Task prompt => All lines from the one containing "How do I perform: Switch" through the end of the data below are to be repeated exactly, with pictures left out.

Input records =>

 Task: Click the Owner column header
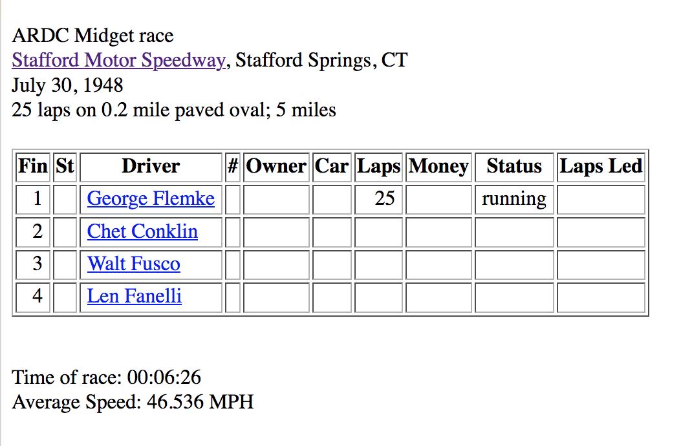click(x=276, y=167)
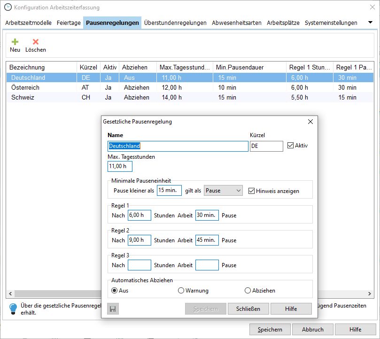380x339 pixels.
Task: Click the red X Löschen icon
Action: [36, 42]
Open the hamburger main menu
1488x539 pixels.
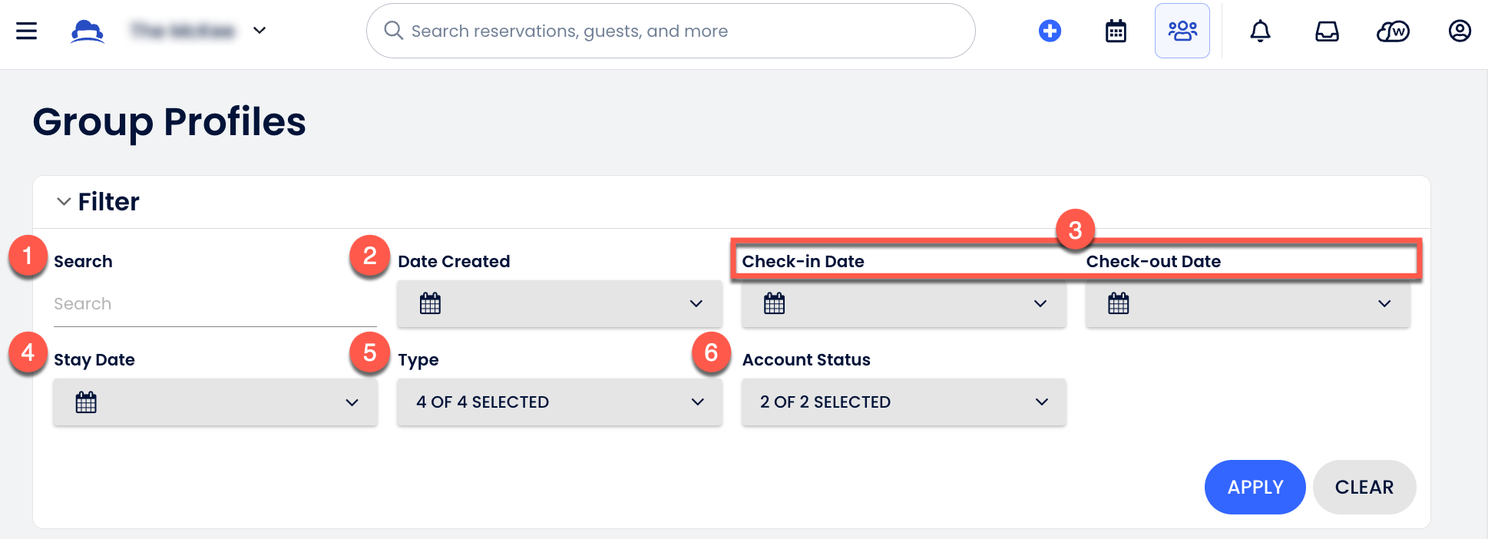[27, 31]
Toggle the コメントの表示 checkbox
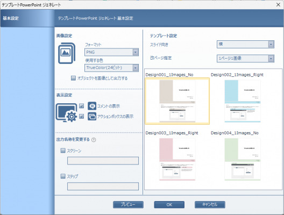 [x=82, y=106]
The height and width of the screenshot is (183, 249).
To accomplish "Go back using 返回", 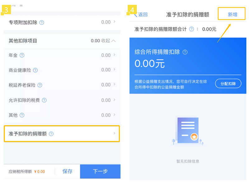I will coord(141,15).
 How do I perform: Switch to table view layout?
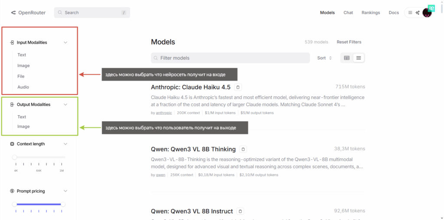coord(346,58)
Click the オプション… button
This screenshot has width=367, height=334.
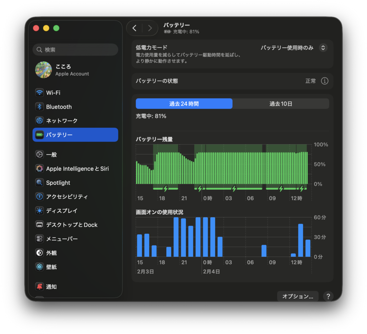pos(297,296)
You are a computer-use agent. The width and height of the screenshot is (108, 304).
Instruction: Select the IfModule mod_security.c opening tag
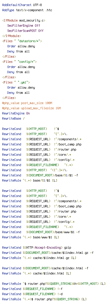tap(24, 20)
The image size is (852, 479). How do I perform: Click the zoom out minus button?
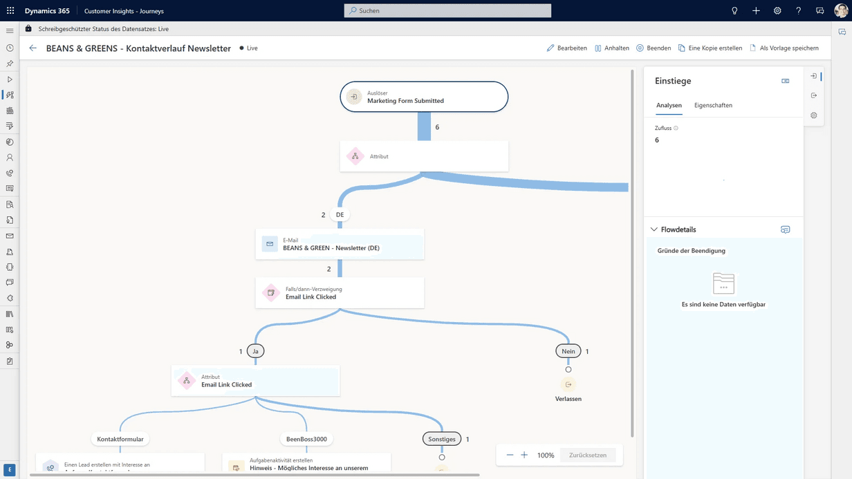pos(510,455)

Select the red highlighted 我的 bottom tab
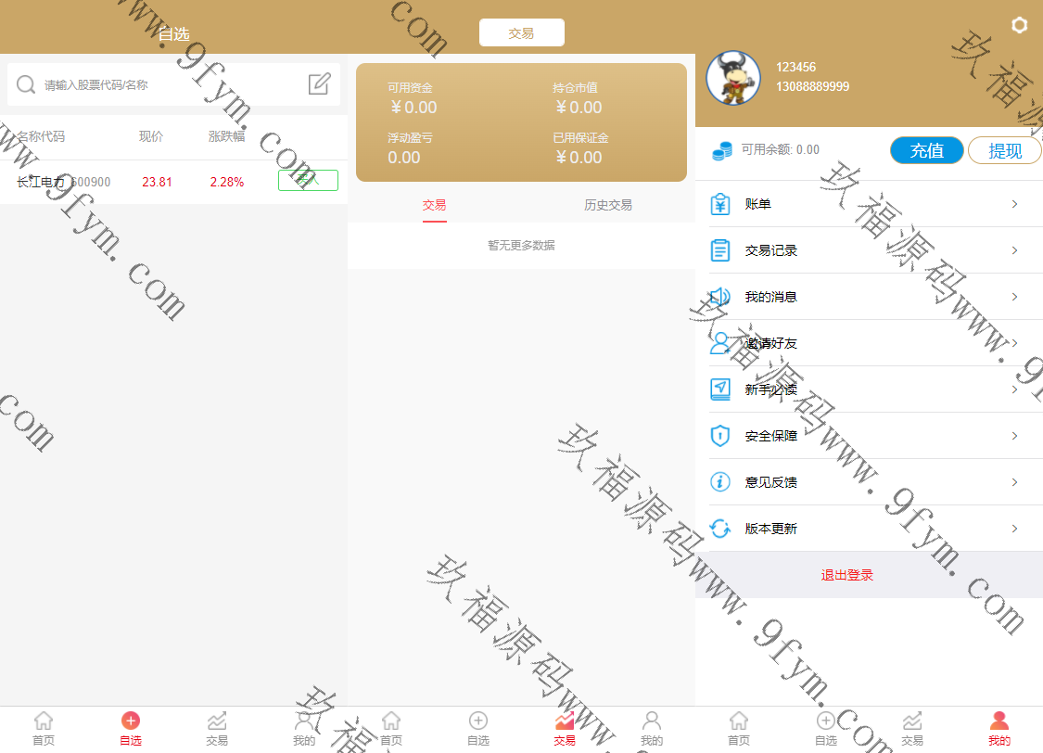pyautogui.click(x=998, y=728)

Output =>
 How do I perform: Switch to table view layout?
coord(346,58)
Click the オプション… button
This screenshot has width=367, height=334.
pos(297,296)
You are a computer-use agent. The width and height of the screenshot is (108, 304).
Instruction: Select the IfModule mod_security.c opening tag
tap(24, 20)
The image size is (852, 479). How do I perform: Click the zoom out minus button?
pos(510,455)

Select the red highlighted 我的 bottom tab
pyautogui.click(x=998, y=728)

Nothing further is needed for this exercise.